Texto de base:

● ● ● ●

Opinião
A morte silenciosa da austeridade
A maioria dos observadores concordará que os níveis de dívida pública são desconfortavelmente elevados em muitas economias avançadas, e que por isso seria prudente que os responsáveis políticos discutissem estratégias para a diminuir.
Há vários anos que os responsáveis políticos deixaram de discutir seriamente os méritos da austeridade orçamental. Os debates sobre as potenciais vantagens de usar estímulos para impulsionar o crescimento económico a curto prazo ou sobre a ameaça dos níveis elevados de dívida pública que inibem o crescimento de médio prazo foram silenciados.
Não há dúvida de que lado ganhou, e porquê. A austeridade está morta. E enquanto os políticos convencionais continuarem a assumir uma posição defensiva perante os populistas, aceitarão, provavelmente, uma maior flexibilização das políticas orçamentais - ou pelo menos evitarão ajustamentos - para obterem ganhos económicos de curto prazo. Ao mesmo tempo, não é provável que prestem atenção a advertências sobre as consequências a médio prazo de níveis de dívida mais elevados, uma vez que a postura em relação às taxas de juro continua a ser de "mais baixas por mais tempo".
Uma forma de confirmar que emergiu um consenso internacional em relação à política orçamental é rever as declarações conjuntas dos responsáveis políticos. A última vez que o G7 publicou um comunicado, observando a importância da consolidação orçamental foi na Cimeira em Lough Erne, realizada em 2013, quando ainda era o G8.
Desde então, as declarações conjuntas contiveram propostas amorfas para implementar "estratégias orçamentais de forma flexível para apoiar o crescimento" e garantir que os rácios dívida/PIB são sustentáveis. Colocar a dívida num caminho sustentável significa, presumivelmente, não a aumentar. Mas, na ausência de um prazo definido, os níveis de dívida podem sofrer longos desvios, cuja sustentabilidade coloca dúvidas.
As objecções à austeridade foram compreensíveis no período que se seguiu à crise financeira de 2008. A política orçamental estava a ser apertada quando o crescimento estava a ficar abaixo de 2% (depois de recuperar em 2010), e grandes hiatos do produto sugeriam que o emprego geral demoraria a recuperar.
No final de 2012, no pico do debate da austeridade pós-crise, as economias avançadas estavam no meio de um aperto de vários anos, equivalente a mais de um ponto percentual do PIB anualmente, de acordo com os dados de saldo primário corrigidos do efeito de ciclicidade do Fundo Monetário Internacional.

● ● ● ●

Tarefas a executar:
1) Imprima, do texto sobre a austeridade, o trecho desde "Desde então, as" até "sustentabilidade coloca dúvidas.".
2) Prossiga o texto sobre a austeridade a partir do ponto em que termina.

Linhas de dados de apontamento:

● ● ● ●

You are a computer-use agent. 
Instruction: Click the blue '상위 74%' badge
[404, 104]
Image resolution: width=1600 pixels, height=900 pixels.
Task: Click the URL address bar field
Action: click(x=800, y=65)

● ● ● ●

Respostas por ordem:
1)
Desde então, as declarações conjuntas contiveram propostas amorfas para implementar "estratégias orçamentais de forma flexível para apoiar o crescimento" e garantir que os rácios dívida/PIB são sustentáveis. Colocar a dívida num caminho sustentável significa, presumivelmente, não a aumentar. Mas, na ausência de um prazo definido, os níveis de dívida podem sofrer longos desvios, cuja sustentabilidade coloca dúvidas.

2)
Mas, tal como a política orçamental foi apertada quando as condições económicas cíclicas pareciam pedir uma flexibilização, está agora a ser flexibilizada quando as condições parecem pedir um aperto. O hiato do produto nas economias avançadas quase desapareceu, a inflação está a aumentar e o crescimento económico mundial deverá ser o mais forte desde 2010.
Em 2013, o Japão foi a única economia avançada a flexibilizar a política orçamental. Mas este ano, o Reino Unido parece ser o único que se prepara para apertar a sua política - e isso pressupõe que as rupturas políticas recentes não alteraram a sua orientação orçamental, que se reflectirá na Declaração de Outono do Ministro das Finanças.
A maioria dos observadores concordará que os níveis de dívida pública são desconfortavelmente elevados em muitas economias avançadas, e que por isso seria prudente que os responsáveis políticos discutissem estratégias para a diminuir. Além disso, há várias opções para o fazer, algumas das quais são mais fáceis ou mais eficazes do que outras.
No final, a desalavancagem dos governos tem a ver com a relação entre o crescimento económico e as taxas de juro. Quanto maior for a taxa de crescimento em relação às taxas de juro, menor será o nível de consolidação orçamental necessário para estabilizar ou reduzir a dívida em relação ao PIB.
À medida que o crescimento económico continua e as taxas de juro permanecem baixas, pelo menos fora dos EUA, as autoridades orçamentais terão novas oportunidades para reduzir a dívida e criar espaço orçamental para medidas de estímulo quando o próximo declínio cíclico inevitavelmente chegar. Mas os responsáveis políticos não estão a fazer isso, o que sugere que priorizaram considerações políticas em vez da prudência orçamental
Depois das recentes eleições na Holanda e França, um crescente coro de vozes proclama agora que o "pico do populismo" passou. Mas pode-se argumentar com a mesma facilidade que os ideais populistas estão a ser absorvidos nas agendas políticas e económicas dominantes. Como resultado, os políticos, particularmente na Europa, não têm escolha senão favorecer políticas de crescimento inclusivas e analisar o impacto potencial que uma determinada política poderia ter sobre a distribuição de rendimentos.
Este ambiente político não é propício à consolidação orçamental. Qualquer aumento de impostos ou redução da despesa terá de ser excepcionalmente bem concebido – o que poderá ser impossível - para que os líderes evitem uma reviravolta populista. A consolidação orçamental prejudicará sempre mais umas pessoas do que outras, e decidir quem são essas pessoas nunca é um exercício agradável.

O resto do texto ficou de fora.